Borsa Italiana debole in questa nuova sessione della settimana

Le analisi live di oggi 14 marzo 2017, sono ancora incentrate sul forte ribasso registrato nelle materie prime dal petrolio e da un trend al rialzo di Euro e Dollaro sul mercato del forex. Su Piazza Affari, si parte da una apertura molto debole sui principali titoli azionari e di uno spread che apre con valori di 190 punti base.

Petrolio ed Euro e Dollaro, tra i risultati più significativi anche in questo martedì

Il petrolio, è l’asset della settimana rispetto a valutazioni di investimento con le materie prime e con un trend al ribasso molto significativo che si sta registrando in questi giorni. Nelle prime ore mattutine di ieri, infatti, la quotazione era su valori di 48,3 e nel corso della giornata, si è toccata anche una quotazione di 48. Ad oggi 14 marzo 2017, la quotazione è di 48,34 e in questi minuti segna ancora un ribasso. Sul forex, invece, si continua a registrare ancora un risultato importante su Euro e Dollaro con quotazioni su valori positivi di 1,0640 (contro valori altrettanto positivi se confrontati con lo stesso orario di rilevazione mattutina).

Da notare entrambi i risultati su materie prime e forex, siano ad alta volatilità in termini di quotazioni e molto utili da valutare per investimenti di trading veloce con le opzioni a 60 secondi. Queste ultime, sono tipologie molto semplici da utilizzare e con una formazione di base presente in tutte le principali guide di trading per principianti che possono anche essere facilmente apprese e utilizzate per primi investimenti online.

Titoli azionari ad oggi 14 marzo 2017 con un forte trend al ribasso

Tra le analisi di oggi 14 marzo 2017 sul settore azionario, è da notare un discorso diverso dalla volatilità e di azioni molto interessanti provenienti soprattutto dal settore bancario che presentano un importante trend al ribasso come:

  • Unicredit. Il titolo chiude ieri su Piazza Affari con una quotazione di 14,2225 e ad oggi in questa prima sessione mattutina riprende valori analoghi.
  • Bper. Su Piazza Affari il titolo bancario ha chiuso nella giornata di ieri su valori di 4,604 e rispetto alle prime ore di questa nuova sessione segue ancora valori di ribasso.
  • Intesa San Paolo, ha chiuso nella sessione di ieri su valori di 2,29 e anche in questi minuti il trend è negativo.
  • Banca Generali apre in questa nuova sessione mattutina con valori di 23,892, contro il valore in chiusura di ieri di 23,938.

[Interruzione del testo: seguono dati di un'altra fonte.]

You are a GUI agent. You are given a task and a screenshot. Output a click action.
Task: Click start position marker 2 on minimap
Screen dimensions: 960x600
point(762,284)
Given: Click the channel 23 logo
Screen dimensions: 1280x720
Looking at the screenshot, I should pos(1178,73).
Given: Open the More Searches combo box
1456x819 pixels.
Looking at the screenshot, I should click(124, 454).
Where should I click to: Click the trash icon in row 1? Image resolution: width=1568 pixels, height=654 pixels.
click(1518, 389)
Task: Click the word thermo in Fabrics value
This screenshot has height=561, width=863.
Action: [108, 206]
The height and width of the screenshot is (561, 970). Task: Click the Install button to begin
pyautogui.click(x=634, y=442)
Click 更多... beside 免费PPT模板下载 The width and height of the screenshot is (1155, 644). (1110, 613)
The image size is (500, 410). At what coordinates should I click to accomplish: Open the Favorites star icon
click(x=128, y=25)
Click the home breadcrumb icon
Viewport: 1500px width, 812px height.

Ribassi su Piazza Affari anche su titoli non bancari

Vale la pena, aldilà di questi significativi trend al ribasso, di valutare ancora una volta per un potenziale investimento con le opzioni a 60 secondi che le principali azioni su Piazza Affari sono al momento al ribasso e in relazione anche a settori diversi. In particolare, i risultati in questi minuti sui principali titoli sono:

  • Poste Italiane. Trend in ribasso nei primi minuti di piazza Affari del titolo e con una apertura di 6,40 contro il prezzo di chiusura di 6,44.
  • Eni, segue ancora un trend al ribasso in fase di apertura di Piazza Affari e anche in questi minuti iniziali.
  • Enel. Il titolo ha aperto su un nuovo valore di 4,174 e anche in questi minuti si continua a registrare un trend negativo.

Come mai ritroviamo questa apertura debole su Piazza Affari e uno spread che sale anche a quota 190? In parte, potrebbe esserci un condizionamento per la prossima riunione da parte della Fed sulla politica monetaria Americana e di nuovi sviluppi sul caso Brexit e sulle prossime formalizzazioni all’uscita definitiva del Regno Unito dall’Unione Europea. Eventi che suggeriscono di osservare attentamente le prossime reazioni di mercato sul titolo azionario, senza perdere di vista anche gli importanti avvenimenti evidenziati in precedenza su Euro e Dollaro e sul petrolio, per investire ad oggi su una prima strategia di differenziazione su ben tre settori differenti.